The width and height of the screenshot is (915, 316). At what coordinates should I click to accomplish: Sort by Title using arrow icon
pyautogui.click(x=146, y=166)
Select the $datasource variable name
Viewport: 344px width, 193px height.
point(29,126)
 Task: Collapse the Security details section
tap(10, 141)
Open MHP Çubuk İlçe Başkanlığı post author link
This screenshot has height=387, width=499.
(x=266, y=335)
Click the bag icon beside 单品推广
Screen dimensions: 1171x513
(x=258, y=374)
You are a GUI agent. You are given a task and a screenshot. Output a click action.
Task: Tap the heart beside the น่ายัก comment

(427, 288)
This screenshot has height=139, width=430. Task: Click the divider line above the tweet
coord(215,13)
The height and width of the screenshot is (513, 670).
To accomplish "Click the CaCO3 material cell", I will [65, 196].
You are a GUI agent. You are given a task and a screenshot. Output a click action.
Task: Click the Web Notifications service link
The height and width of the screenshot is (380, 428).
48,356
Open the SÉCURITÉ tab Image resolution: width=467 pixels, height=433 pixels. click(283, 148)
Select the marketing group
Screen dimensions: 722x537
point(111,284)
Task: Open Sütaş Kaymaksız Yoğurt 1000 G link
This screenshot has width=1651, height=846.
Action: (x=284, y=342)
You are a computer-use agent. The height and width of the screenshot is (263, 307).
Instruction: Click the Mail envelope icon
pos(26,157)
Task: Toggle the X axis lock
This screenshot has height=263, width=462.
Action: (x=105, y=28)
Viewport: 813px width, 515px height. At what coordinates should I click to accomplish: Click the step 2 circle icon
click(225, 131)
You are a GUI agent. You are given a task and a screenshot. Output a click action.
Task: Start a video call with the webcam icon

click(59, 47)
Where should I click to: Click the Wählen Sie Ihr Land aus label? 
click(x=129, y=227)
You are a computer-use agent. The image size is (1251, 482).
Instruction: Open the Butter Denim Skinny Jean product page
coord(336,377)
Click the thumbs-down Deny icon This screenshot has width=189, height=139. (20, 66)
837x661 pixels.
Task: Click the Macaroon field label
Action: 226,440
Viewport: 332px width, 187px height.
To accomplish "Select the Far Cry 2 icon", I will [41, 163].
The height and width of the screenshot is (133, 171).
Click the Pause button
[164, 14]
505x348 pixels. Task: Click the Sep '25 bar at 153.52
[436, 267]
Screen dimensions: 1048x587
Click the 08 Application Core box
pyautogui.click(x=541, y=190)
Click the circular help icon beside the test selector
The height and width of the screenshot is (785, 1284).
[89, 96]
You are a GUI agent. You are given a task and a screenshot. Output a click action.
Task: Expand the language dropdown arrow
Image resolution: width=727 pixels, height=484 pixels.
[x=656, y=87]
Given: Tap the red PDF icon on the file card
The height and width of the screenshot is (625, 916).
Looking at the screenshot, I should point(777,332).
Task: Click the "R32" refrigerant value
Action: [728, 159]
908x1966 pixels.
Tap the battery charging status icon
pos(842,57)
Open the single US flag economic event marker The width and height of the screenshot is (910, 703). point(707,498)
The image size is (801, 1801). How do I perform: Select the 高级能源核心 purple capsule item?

* * * *

*What this task involves*:
From the first line to the last, copy the records without alteration.

*Response*:
The width and height of the screenshot is (915, 316). At what coordinates should I click to accomplish: Sort by Title using arrow icon
pyautogui.click(x=146, y=166)
Select the $datasource variable name
Viewport: 344px width, 193px height.
point(29,126)
 Task: Collapse the Security details section
tap(10, 141)
Open MHP Çubuk İlçe Başkanlığı post author link
This screenshot has height=387, width=499.
(x=266, y=335)
Click the bag icon beside 单品推广
Screen dimensions: 1171x513
(x=258, y=374)
You are a GUI agent. You are given a task and a screenshot. Output a click action.
Task: Tap the heart beside the น่ายัก comment

(427, 288)
This screenshot has height=139, width=430. Task: Click the divider line above the tweet
coord(215,13)
The height and width of the screenshot is (513, 670).
To accomplish "Click the CaCO3 material cell", I will [65, 196].
You are a GUI agent. You are given a task and a screenshot. Output a click action.
Task: Click the Web Notifications service link
The height and width of the screenshot is (380, 428).
48,356
Open the SÉCURITÉ tab Image resolution: width=467 pixels, height=433 pixels. click(283, 148)
Select the marketing group
Screen dimensions: 722x537
point(111,284)
Task: Open Sütaş Kaymaksız Yoğurt 1000 G link
This screenshot has width=1651, height=846.
Action: (x=284, y=342)
You are a computer-use agent. The height and width of the screenshot is (263, 307).
Instruction: Click the Mail envelope icon
pos(26,157)
Task: Toggle the X axis lock
This screenshot has height=263, width=462.
Action: (x=105, y=28)
Viewport: 813px width, 515px height. At what coordinates should I click to accomplish: Click the step 2 circle icon
click(225, 131)
You are a GUI agent. You are given a task and a screenshot. Output a click action.
Task: Start a video call with the webcam icon

click(59, 47)
Where should I click to: Click the Wählen Sie Ihr Land aus label? 
click(x=129, y=227)
You are a computer-use agent. The image size is (1251, 482).
Instruction: Open the Butter Denim Skinny Jean product page
coord(336,377)
Click the thumbs-down Deny icon This screenshot has width=189, height=139. (20, 66)
837x661 pixels.
Task: Click the Macaroon field label
Action: 226,440
Viewport: 332px width, 187px height.
To accomplish "Select the Far Cry 2 icon", I will [41, 163].
The height and width of the screenshot is (133, 171).
Click the Pause button
[164, 14]
505x348 pixels. Task: Click the Sep '25 bar at 153.52
[436, 267]
Screen dimensions: 1048x587
Click the 08 Application Core box
pyautogui.click(x=541, y=190)
Click the circular help icon beside the test selector
The height and width of the screenshot is (785, 1284).
[89, 96]
You are a GUI agent. You are given a task and a screenshot. Output a click action.
Task: Expand the language dropdown arrow
Image resolution: width=727 pixels, height=484 pixels.
[x=656, y=87]
Given: Tap the red PDF icon on the file card
The height and width of the screenshot is (625, 916).
Looking at the screenshot, I should point(777,332).
Task: Click the "R32" refrigerant value
Action: [728, 159]
908x1966 pixels.
Tap the battery charging status icon
pos(842,57)
Open the single US flag economic event marker The width and height of the screenshot is (910, 703). point(707,498)
The image size is (801, 1801). How do I perform: Select the 高级能源核心 purple capsule item?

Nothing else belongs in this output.